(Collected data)
╭──

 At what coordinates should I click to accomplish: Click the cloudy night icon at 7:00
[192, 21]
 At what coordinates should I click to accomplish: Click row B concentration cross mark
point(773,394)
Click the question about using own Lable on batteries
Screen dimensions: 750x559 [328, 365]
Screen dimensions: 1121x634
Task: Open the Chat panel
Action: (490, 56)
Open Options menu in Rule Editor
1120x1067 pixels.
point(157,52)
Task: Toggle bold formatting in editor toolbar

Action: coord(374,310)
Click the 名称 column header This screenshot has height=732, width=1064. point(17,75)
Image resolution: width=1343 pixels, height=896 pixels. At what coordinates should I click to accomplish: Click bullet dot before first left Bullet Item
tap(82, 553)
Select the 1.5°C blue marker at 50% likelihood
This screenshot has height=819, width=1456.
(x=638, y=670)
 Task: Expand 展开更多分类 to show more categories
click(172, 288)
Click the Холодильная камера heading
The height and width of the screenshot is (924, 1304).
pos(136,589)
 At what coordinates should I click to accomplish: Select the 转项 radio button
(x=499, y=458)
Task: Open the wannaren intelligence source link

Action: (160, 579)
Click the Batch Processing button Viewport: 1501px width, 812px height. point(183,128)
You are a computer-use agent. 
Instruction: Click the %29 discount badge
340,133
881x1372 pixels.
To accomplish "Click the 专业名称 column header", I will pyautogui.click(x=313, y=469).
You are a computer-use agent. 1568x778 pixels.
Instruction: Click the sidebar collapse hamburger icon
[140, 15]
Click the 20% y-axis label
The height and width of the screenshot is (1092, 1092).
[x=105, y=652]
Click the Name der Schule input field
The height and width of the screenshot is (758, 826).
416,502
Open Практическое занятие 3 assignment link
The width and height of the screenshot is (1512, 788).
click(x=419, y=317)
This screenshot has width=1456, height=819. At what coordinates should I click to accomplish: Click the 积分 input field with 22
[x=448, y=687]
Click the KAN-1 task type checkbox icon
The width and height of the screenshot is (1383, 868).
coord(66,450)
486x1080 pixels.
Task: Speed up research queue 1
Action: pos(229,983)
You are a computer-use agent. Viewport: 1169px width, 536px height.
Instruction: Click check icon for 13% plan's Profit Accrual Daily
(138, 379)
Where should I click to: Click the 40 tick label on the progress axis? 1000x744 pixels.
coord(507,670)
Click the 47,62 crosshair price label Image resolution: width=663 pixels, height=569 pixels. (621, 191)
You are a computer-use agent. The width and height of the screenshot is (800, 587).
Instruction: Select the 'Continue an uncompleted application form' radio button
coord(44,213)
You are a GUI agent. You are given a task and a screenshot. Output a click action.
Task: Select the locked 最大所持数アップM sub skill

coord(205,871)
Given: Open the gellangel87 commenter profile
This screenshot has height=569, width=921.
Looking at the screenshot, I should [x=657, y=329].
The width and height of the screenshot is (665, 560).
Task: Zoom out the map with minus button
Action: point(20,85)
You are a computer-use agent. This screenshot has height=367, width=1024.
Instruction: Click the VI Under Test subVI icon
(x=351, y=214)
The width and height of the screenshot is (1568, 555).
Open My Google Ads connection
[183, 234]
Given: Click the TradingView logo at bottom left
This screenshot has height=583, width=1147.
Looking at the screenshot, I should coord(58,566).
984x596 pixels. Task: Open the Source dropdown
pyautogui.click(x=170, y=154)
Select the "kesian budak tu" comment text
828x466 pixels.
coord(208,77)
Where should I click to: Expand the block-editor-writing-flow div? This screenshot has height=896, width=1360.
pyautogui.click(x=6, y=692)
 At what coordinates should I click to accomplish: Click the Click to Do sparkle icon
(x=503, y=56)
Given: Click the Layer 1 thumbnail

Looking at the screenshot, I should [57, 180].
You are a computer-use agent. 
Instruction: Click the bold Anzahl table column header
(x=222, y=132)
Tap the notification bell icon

╰──

AIM: Lay out all of the records above as a numbered list, omitting any blank lines.

RESPONSE TO THE EXERCISE:
1.  At what coordinates should I click to accomplish: Click the cloudy night icon at 7:00
2. [192, 21]
3.  At what coordinates should I click to accomplish: Click row B concentration cross mark
4. point(773,394)
5. Click the question about using own Lable on batteries
6. Screen dimensions: 750x559 [328, 365]
7. Screen dimensions: 1121x634
8. Task: Open the Chat panel
9. Action: (490, 56)
10. Open Options menu in Rule Editor
11. 1120x1067 pixels.
12. point(157,52)
13. Task: Toggle bold formatting in editor toolbar
14. Action: coord(374,310)
15. Click the 名称 column header This screenshot has height=732, width=1064. point(17,75)
16. Image resolution: width=1343 pixels, height=896 pixels. At what coordinates should I click to accomplish: Click bullet dot before first left Bullet Item
17. tap(82, 553)
18. Select the 1.5°C blue marker at 50% likelihood
19. This screenshot has height=819, width=1456.
20. (x=638, y=670)
21.  Task: Expand 展开更多分类 to show more categories
22. click(172, 288)
23. Click the Холодильная камера heading
24. The height and width of the screenshot is (924, 1304).
25. pos(136,589)
26.  At what coordinates should I click to accomplish: Select the 转项 radio button
27. (x=499, y=458)
28. Task: Open the wannaren intelligence source link
29. Action: (160, 579)
30. Click the Batch Processing button Viewport: 1501px width, 812px height. point(183,128)
31. You are a computer-use agent. 
32. Instruction: Click the %29 discount badge
33. 340,133
34. 881x1372 pixels.
35. To accomplish "Click the 专业名称 column header", I will pyautogui.click(x=313, y=469).
36. You are a computer-use agent. 1568x778 pixels.
37. Instruction: Click the sidebar collapse hamburger icon
38. [140, 15]
39. Click the 20% y-axis label
40. The height and width of the screenshot is (1092, 1092).
41. [x=105, y=652]
42. Click the Name der Schule input field
43. The height and width of the screenshot is (758, 826).
44. 416,502
45. Open Практическое занятие 3 assignment link
46. The width and height of the screenshot is (1512, 788).
47. click(x=419, y=317)
48. This screenshot has width=1456, height=819. At what coordinates should I click to accomplish: Click the 积分 input field with 22
49. [x=448, y=687]
50. Click the KAN-1 task type checkbox icon
51. The width and height of the screenshot is (1383, 868).
52. coord(66,450)
53. 486x1080 pixels.
54. Task: Speed up research queue 1
55. Action: pos(229,983)
56. You are a computer-use agent. Viewport: 1169px width, 536px height.
57. Instruction: Click check icon for 13% plan's Profit Accrual Daily
58. (138, 379)
59. Where should I click to: Click the 40 tick label on the progress axis? 1000x744 pixels.
60. coord(507,670)
61. Click the 47,62 crosshair price label Image resolution: width=663 pixels, height=569 pixels. (621, 191)
62. You are a computer-use agent. The width and height of the screenshot is (800, 587).
63. Instruction: Select the 'Continue an uncompleted application form' radio button
64. coord(44,213)
65. You are a GUI agent. You are given a task and a screenshot. Output a click action.
66. Task: Select the locked 最大所持数アップM sub skill
67. coord(205,871)
68. Given: Open the gellangel87 commenter profile
69. This screenshot has height=569, width=921.
70. Looking at the screenshot, I should [x=657, y=329].
71. The width and height of the screenshot is (665, 560).
72. Task: Zoom out the map with minus button
73. Action: point(20,85)
74. You are a computer-use agent. This screenshot has height=367, width=1024.
75. Instruction: Click the VI Under Test subVI icon
76. (x=351, y=214)
77. The width and height of the screenshot is (1568, 555).
78. Open My Google Ads connection
79. [183, 234]
80. Given: Click the TradingView logo at bottom left
81. This screenshot has height=583, width=1147.
82. Looking at the screenshot, I should coord(58,566).
83. 984x596 pixels. Task: Open the Source dropdown
84. pyautogui.click(x=170, y=154)
85. Select the "kesian budak tu" comment text
86. 828x466 pixels.
87. coord(208,77)
88. Where should I click to: Expand the block-editor-writing-flow div? This screenshot has height=896, width=1360.
89. pyautogui.click(x=6, y=692)
90.  At what coordinates should I click to accomplish: Click the Click to Do sparkle icon
91. (x=503, y=56)
92. Given: Click the Layer 1 thumbnail
93. Looking at the screenshot, I should [57, 180].
94. You are a computer-use agent. 
95. Instruction: Click the bold Anzahl table column header
96. (x=222, y=132)
97. Tap the notification bell icon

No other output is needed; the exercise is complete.